---------- Text

Bei dem am 1946 geborenen Kläger ist von der Großhandels- und Lagerei-Berufs-genossenschaft eine Bewegungseinschränkung der Halswirbelsäule mit Belastungsschmerzen, eine Herabsetzung der groben Kraft des rechten Armes und einliegendes Fremdmaterial im Bereich des sechsten Halswirbelkörpers als Folgen eines Arbeitsunfalles vom 05.03.1992 mit einer Minderung der Erwerbsfähigkeit (MdE) von 20 v.H. anerkannt (Bescheid vom 15.08.1994). Ein Antrag des Klägers auf Feststellung von Behinderungen nach dem Schwerbehindertengesetz beim Versorgungsamt F. vom 07.09.1992 blieb durch Bescheid des Versorgungsamtes vom 30.03.1993 erfolglos.

--------------------
---------- Extrahierte Informationen

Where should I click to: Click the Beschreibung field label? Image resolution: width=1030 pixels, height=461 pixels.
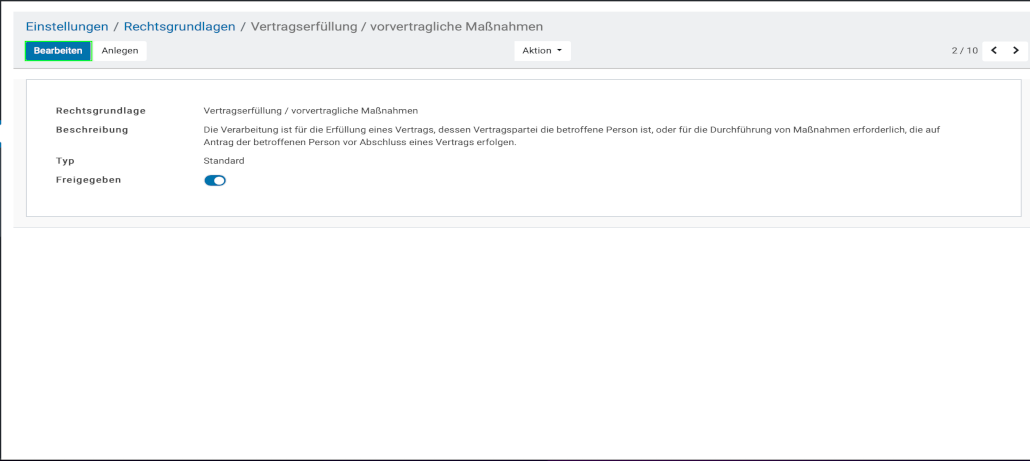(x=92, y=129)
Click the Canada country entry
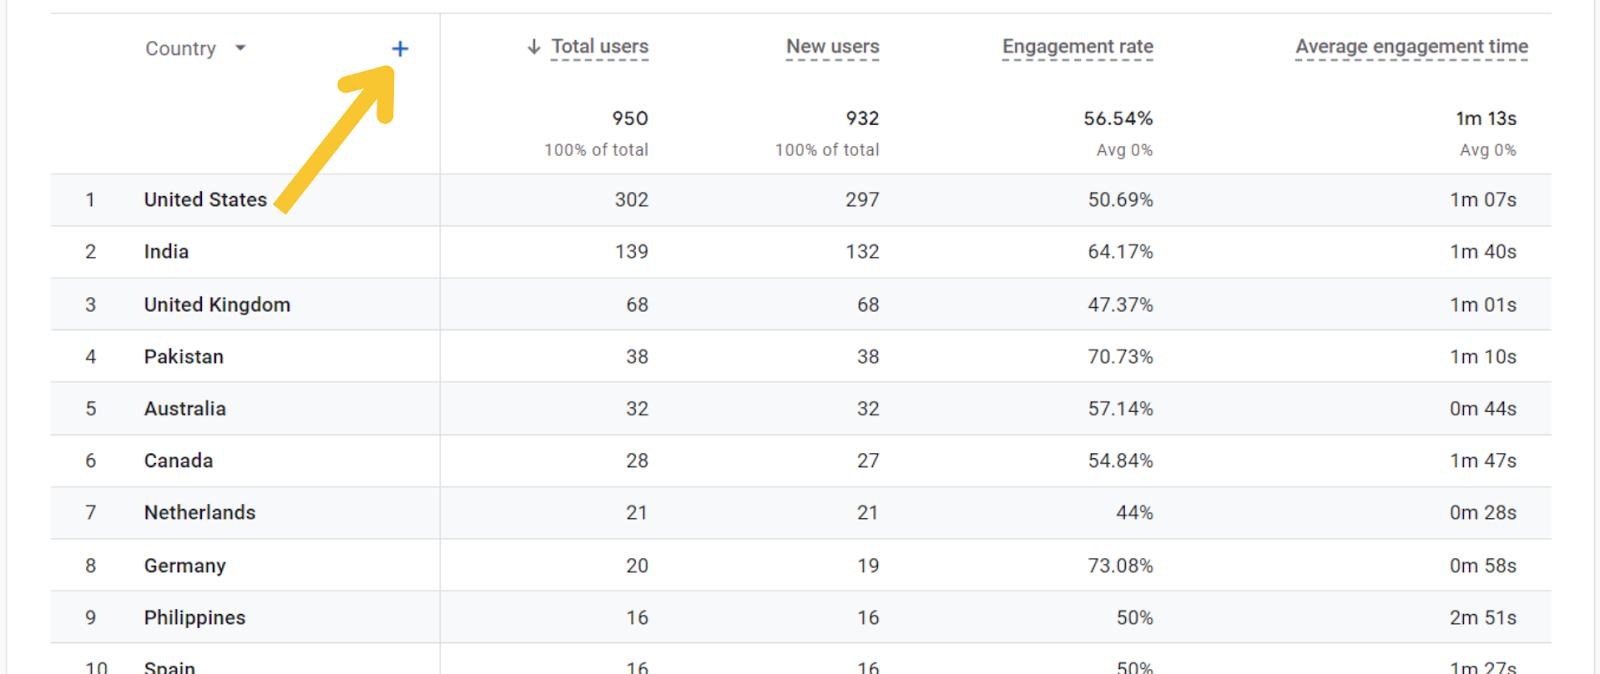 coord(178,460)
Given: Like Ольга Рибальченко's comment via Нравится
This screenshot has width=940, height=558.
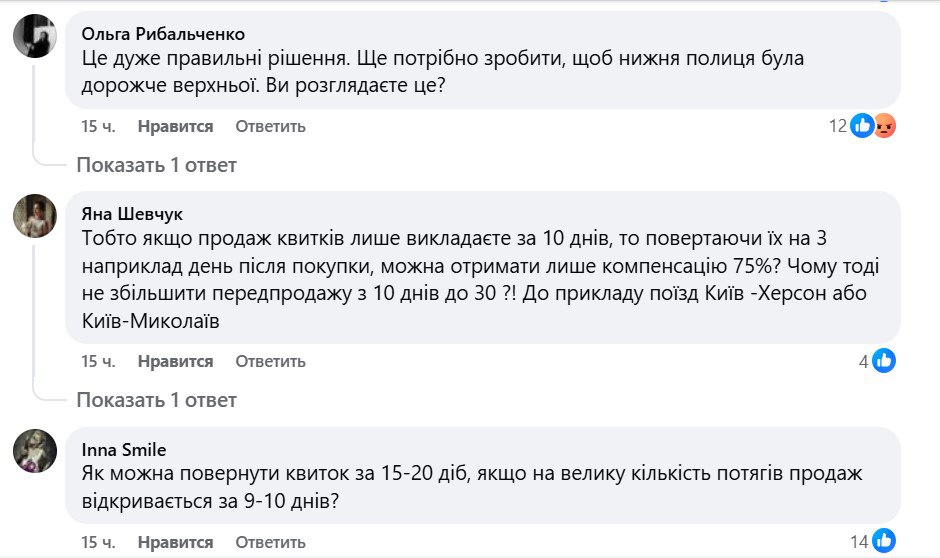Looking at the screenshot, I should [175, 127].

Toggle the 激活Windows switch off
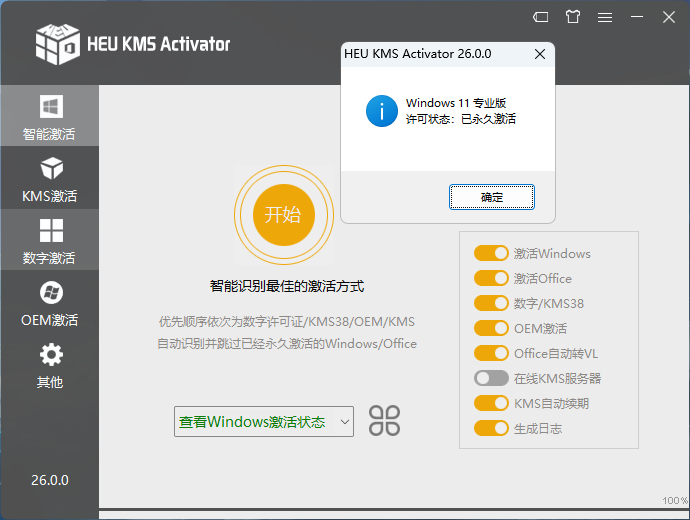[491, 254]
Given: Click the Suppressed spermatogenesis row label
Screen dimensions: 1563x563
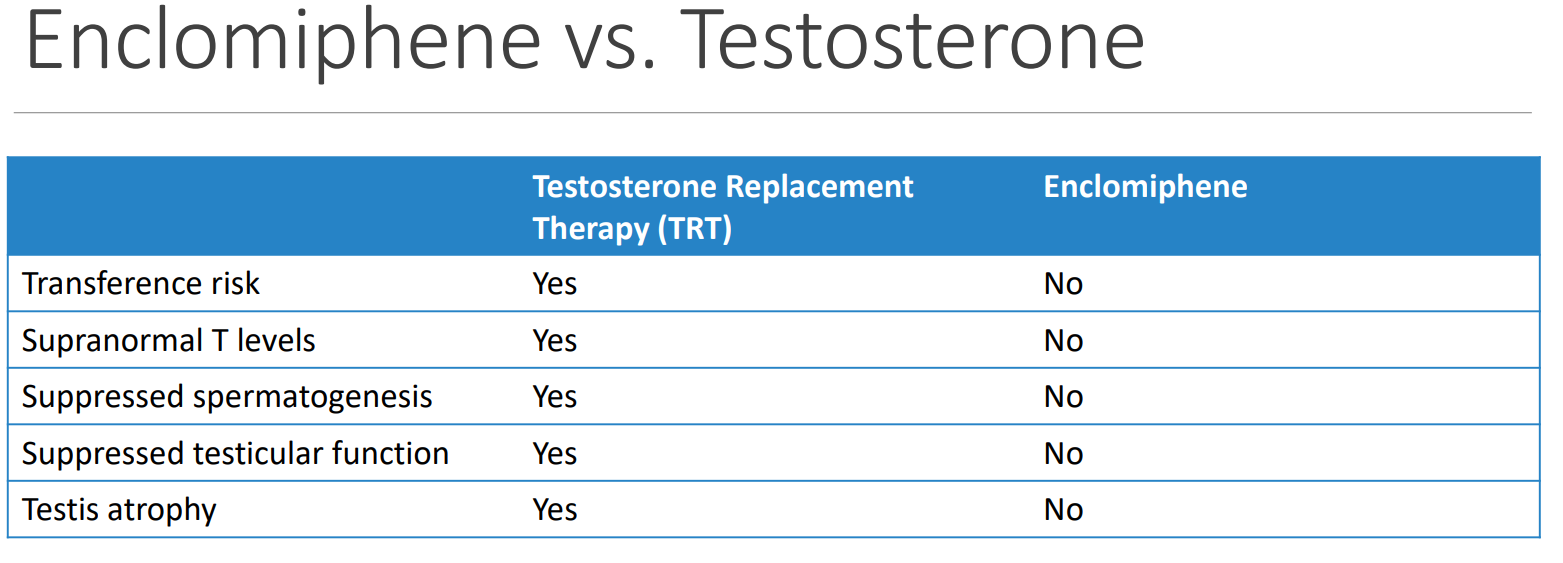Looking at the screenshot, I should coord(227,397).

--------------------

◆ Zu erledigende Aufgaben
A. Schreiben Sie aus dem Text den Abschnitt ab, der mit den Worten beginnt, die „Bei dem am 1946“ enthalten, und mit „vom 30.03.1993 erfolglos.“ schließt.
B. Führen Sie alle Daten auf, die im Text mit Tag, Monat und Jahr angegeben sind.
Das Material steht für sich und gehört nicht zum Text.

◆ Antworten zu Aufgaben
A.
Bei dem am 1946 geborenen Kläger ist von der Großhandels- und Lagerei-Berufs-genossenschaft eine Bewegungseinschränkung der Halswirbelsäule mit Belastungsschmerzen, eine Herabsetzung der groben Kraft des rechten Armes und einliegendes Fremdmaterial im Bereich des sechsten Halswirbelkörpers als Folgen eines Arbeitsunfalles vom 05.03.1992 mit einer Minderung der Erwerbsfähigkeit (MdE) von 20 v.H. anerkannt (Bescheid vom 15.08.1994). Ein Antrag des Klägers auf Feststellung von Behinderungen nach dem Schwerbehindertengesetz beim Versorgungsamt F. vom 07.09.1992 blieb durch Bescheid des Versorgungsamtes vom 30.03.1993 erfolglos.

B.
- 05.03.1992
- 15.08.1994
- 07.09.1992
- 30.03.1993